Wenn den Betrieben und deren Management nachgewiesen wird, dass sie wissentlich Kunden hinters Licht führen, muss man das öffentlich machen. Eine Vorverurteilung darf es aber nicht geben, die Betriebe müssen einen gewissen Schutz genießen. Schnell ist ja auch zu Unrecht der Stab über einem Unternehmen gebrochen und es gehen Arbeitsplätze und Steuerkraft verloren.

Das eine Problem ist die Fleischverarbeitung, das andere die Massentierhaltung, die – ob durch illegale Fütterungen oder Seuchen – immer wieder zu Problemen beim Verbraucherschutz führt. Muss man sich davon verabschieden?

Das entscheidet der Verbraucher mit seinem Kaufverhalten. Alle reden vom Tierschutz, aber beim Kauf wird dann eben doch auf den Preis mehr geachtet als auf die Herkunft der Ware. Die großen Ställe mit 20 000er Einrichtung sind vom Tierschutzgedanken aus natürlich nicht so günstig, aber das Fleisch ist preiswerter zu erzeugen.

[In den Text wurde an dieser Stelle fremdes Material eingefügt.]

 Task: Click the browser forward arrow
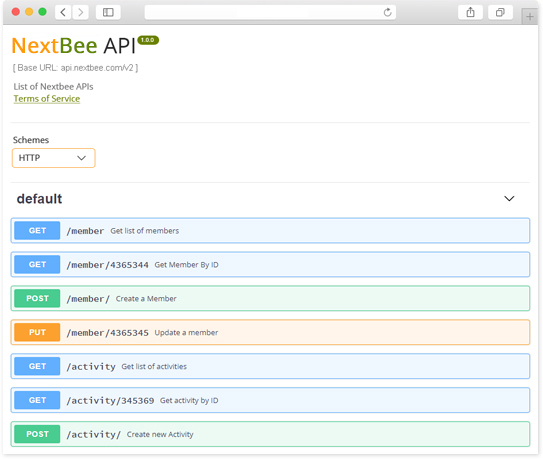tap(81, 12)
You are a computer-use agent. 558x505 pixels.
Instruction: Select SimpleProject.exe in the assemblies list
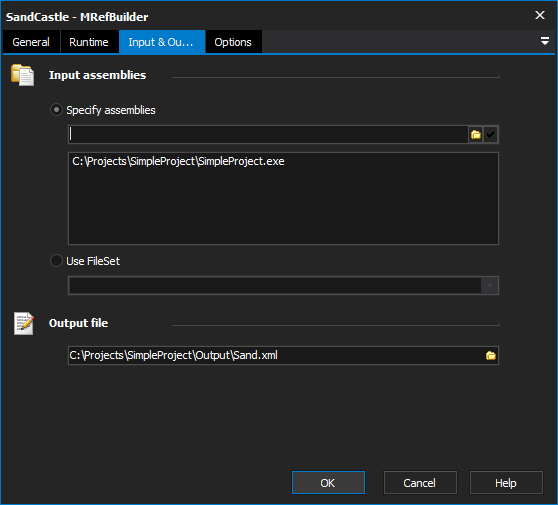[178, 162]
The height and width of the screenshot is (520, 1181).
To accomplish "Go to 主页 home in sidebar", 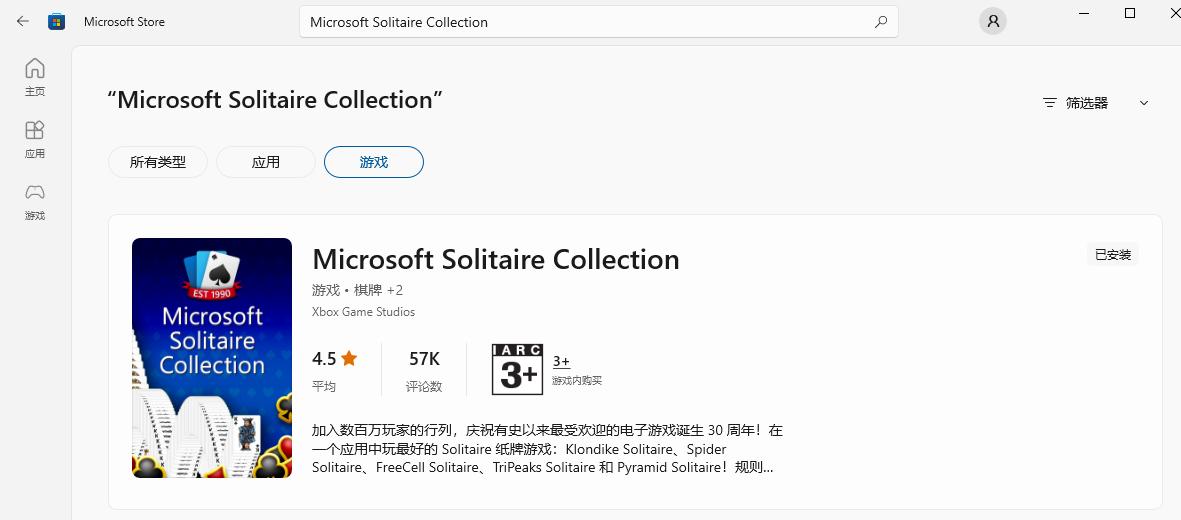I will point(35,77).
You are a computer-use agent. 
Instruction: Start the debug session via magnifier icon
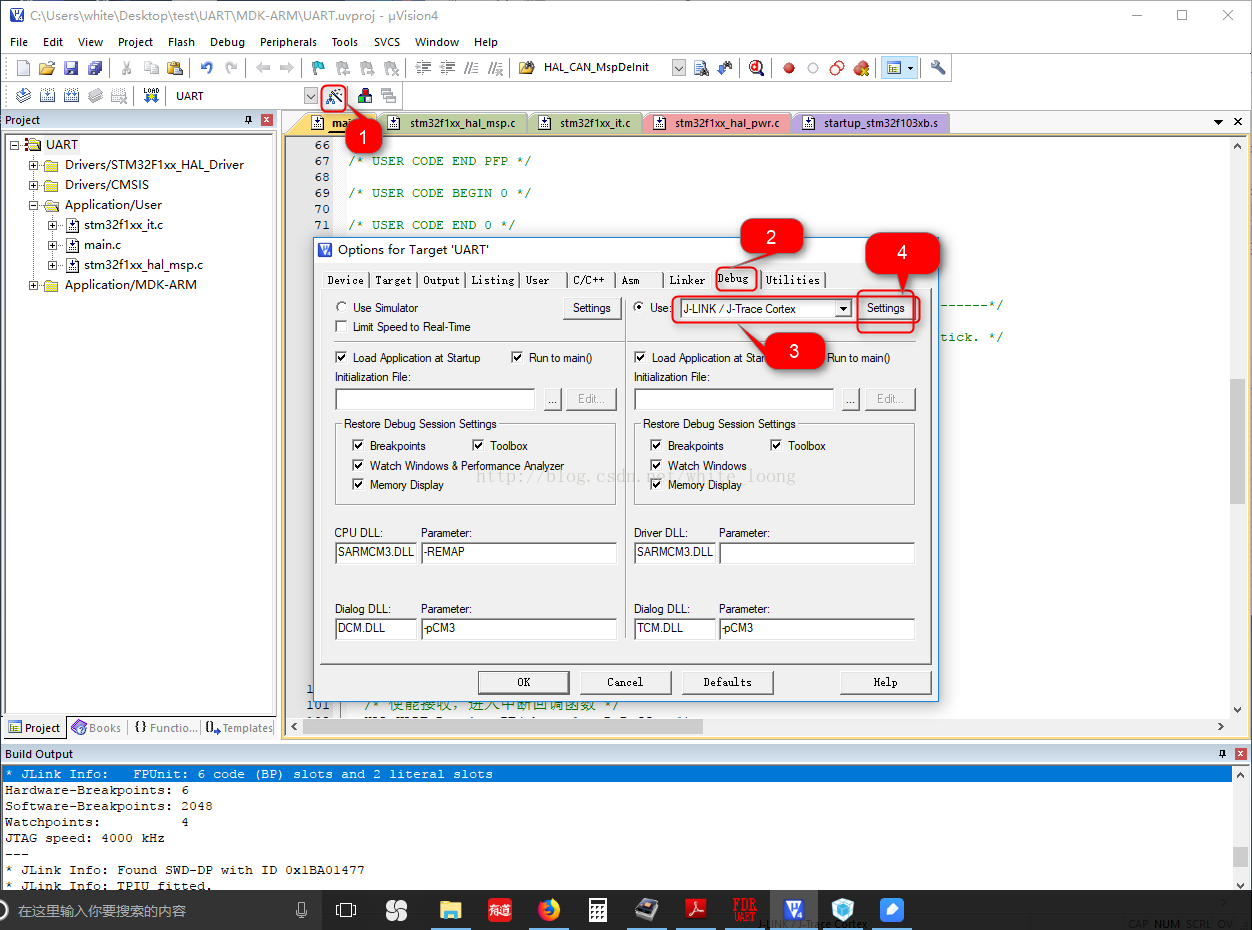point(756,68)
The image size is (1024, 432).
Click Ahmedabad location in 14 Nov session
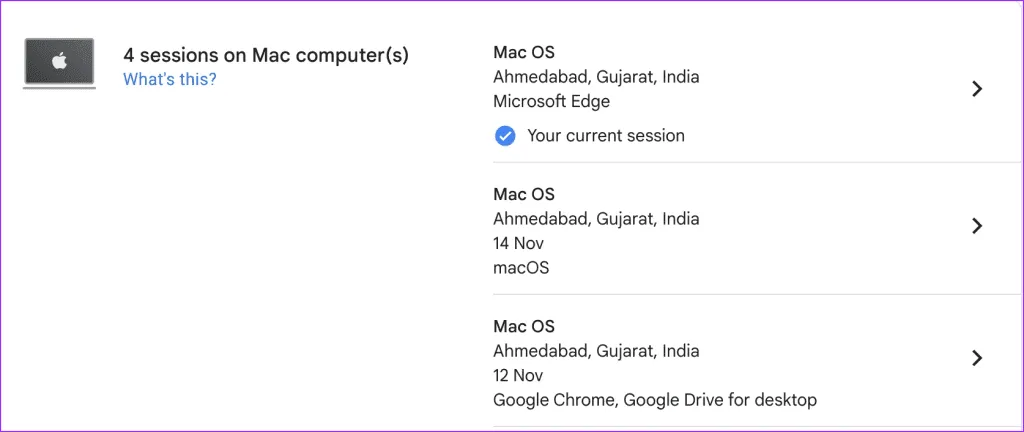coord(597,219)
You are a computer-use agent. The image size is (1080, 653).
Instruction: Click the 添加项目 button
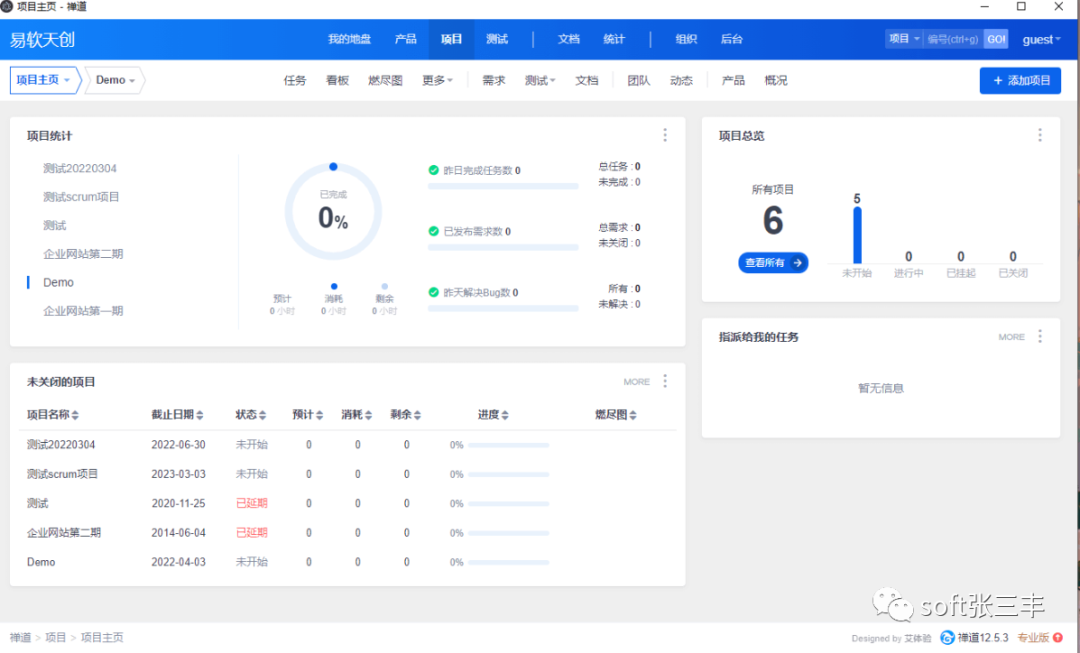[1020, 81]
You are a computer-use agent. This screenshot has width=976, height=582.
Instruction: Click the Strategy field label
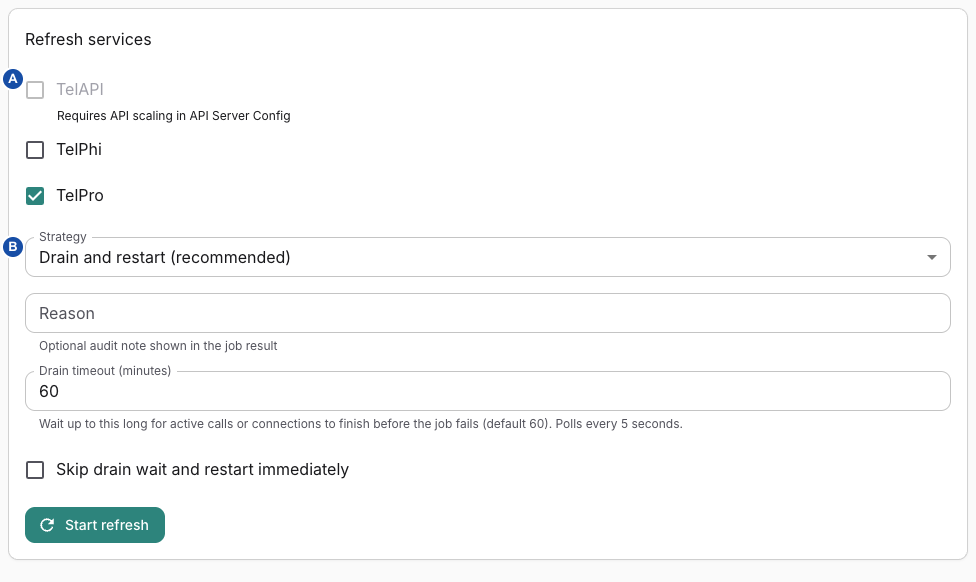pyautogui.click(x=62, y=237)
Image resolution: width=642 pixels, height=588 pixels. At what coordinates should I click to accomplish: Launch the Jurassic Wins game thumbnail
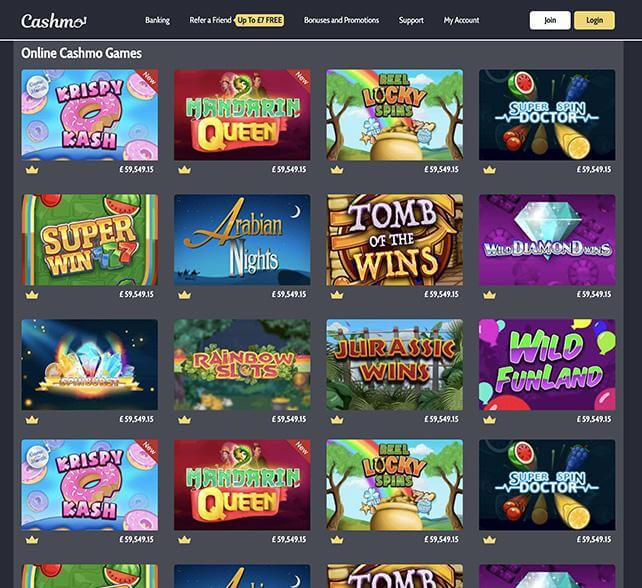pos(395,365)
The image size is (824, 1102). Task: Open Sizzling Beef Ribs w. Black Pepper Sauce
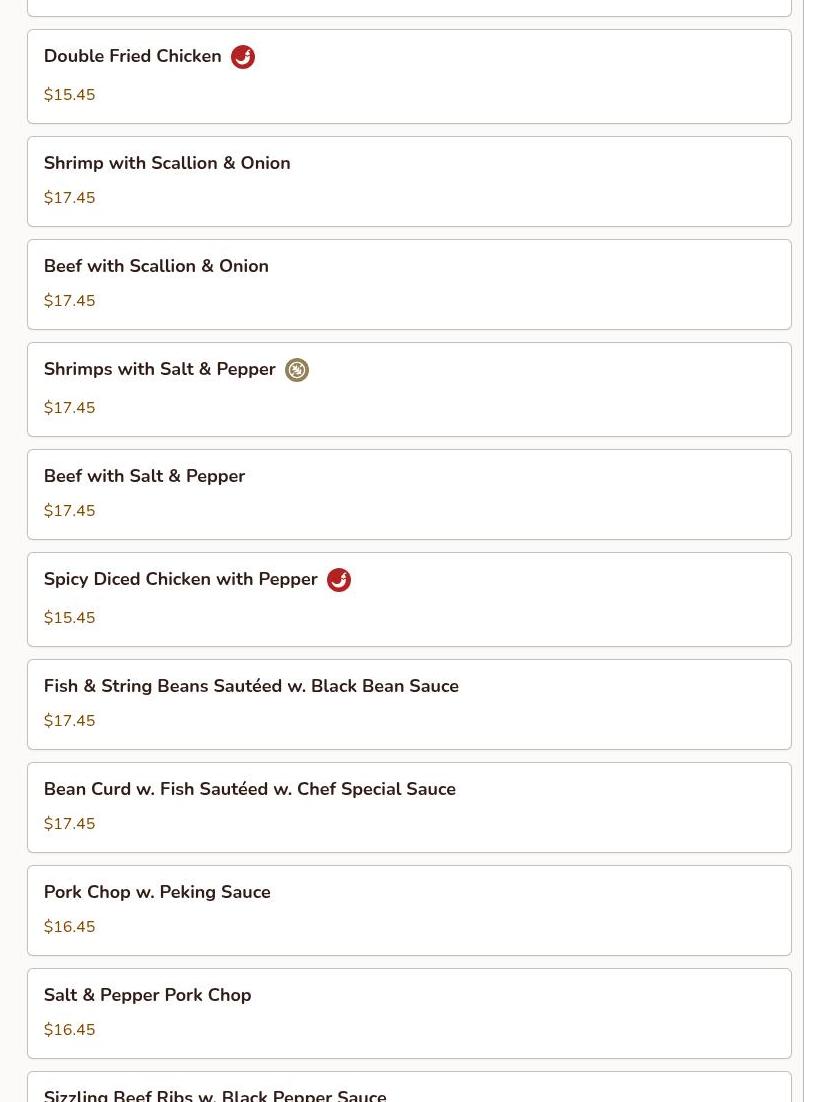click(x=215, y=1094)
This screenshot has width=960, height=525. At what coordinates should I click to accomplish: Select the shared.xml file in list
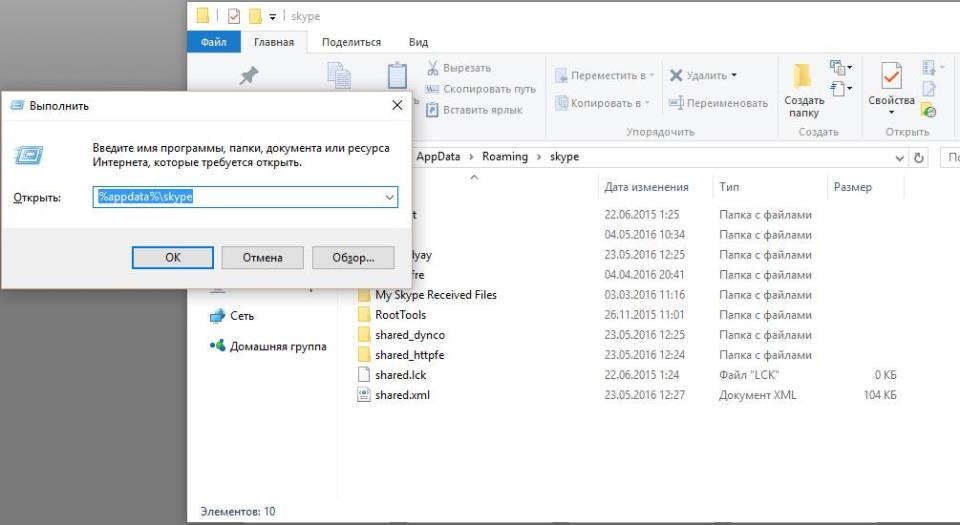[x=402, y=395]
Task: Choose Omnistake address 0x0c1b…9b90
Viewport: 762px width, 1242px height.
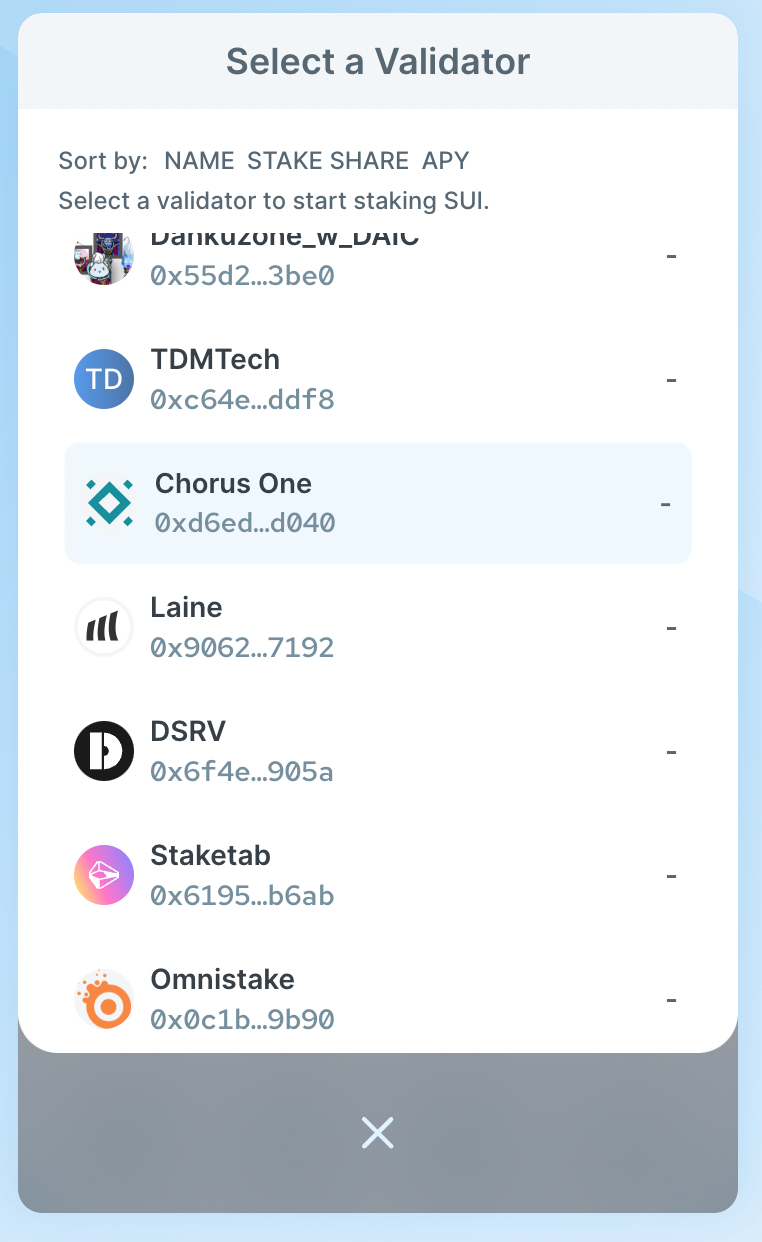Action: [x=242, y=1020]

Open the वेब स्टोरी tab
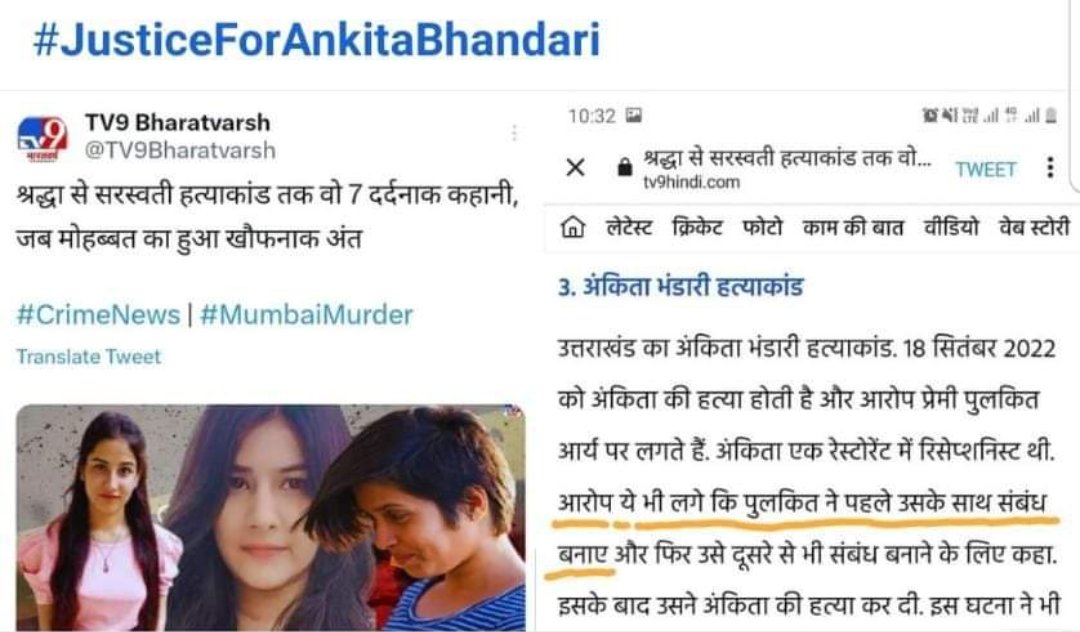[x=1035, y=227]
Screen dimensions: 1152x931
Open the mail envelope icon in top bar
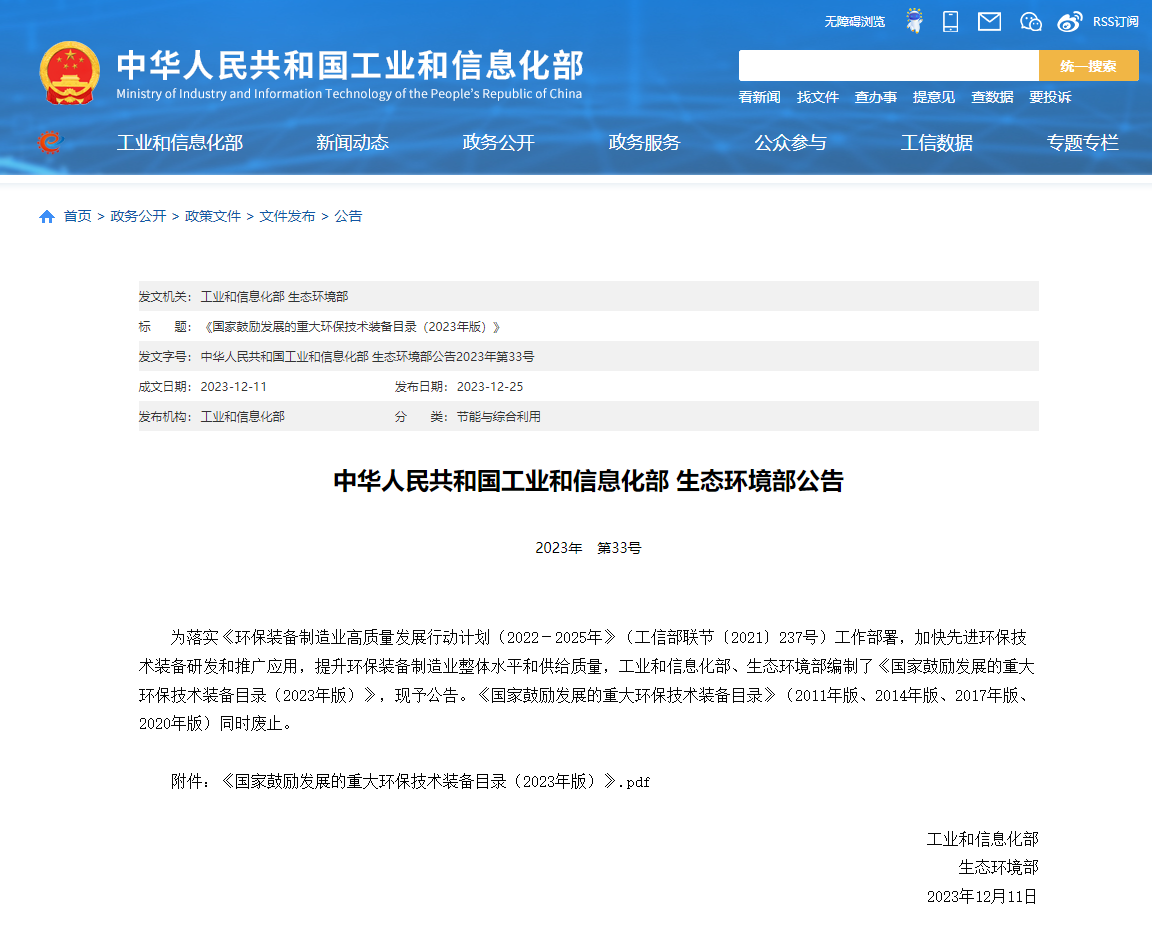989,21
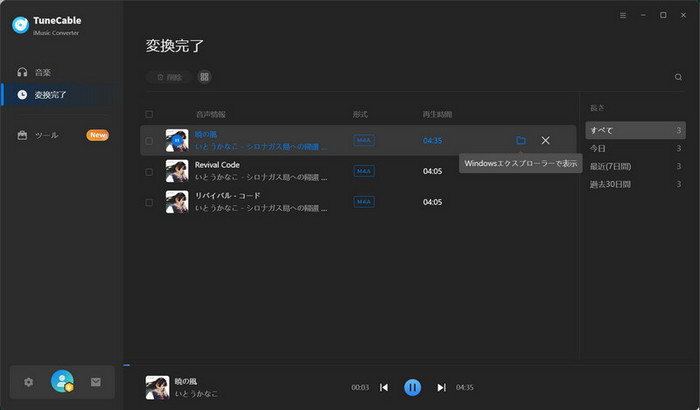Image resolution: width=700 pixels, height=410 pixels.
Task: Open the settings gear icon
Action: coord(28,382)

Und im Laden sieht der Kunde nur noch das Kotelett.

Wo kommen Ihre Schweine her?

Wir verarbeiten Tiere, die dreimal die Woche vom Schlachthof Perleberg kommen. Wir sind ein pro-agro-geprüfter Betrieb, es werden Proben gezogen und es gibt Labortests. Viele Fleischereien und Agrarbetriebe gehen den gleichen Weg der Selbstkontrolle. Pro agro schaut auch in Perleberg, ob die Tierhaltung dort in Ordnung ist. In dieser Gegend produzieren kleinere Betriebstätten mit 2000 oder 3000 Tieren in den Ställen mit anderen Züchtungen als in der Massenhaltung. Dieses Fleisch hat eine kräftige Konsistenz und eignet sich für den handwerklichen Betrieb besser zur Verarbeitung als die wässrigere Ware. Das ist ein Mittelweg zwischen Bio und Massenware, der von den Kunden angenommen wird.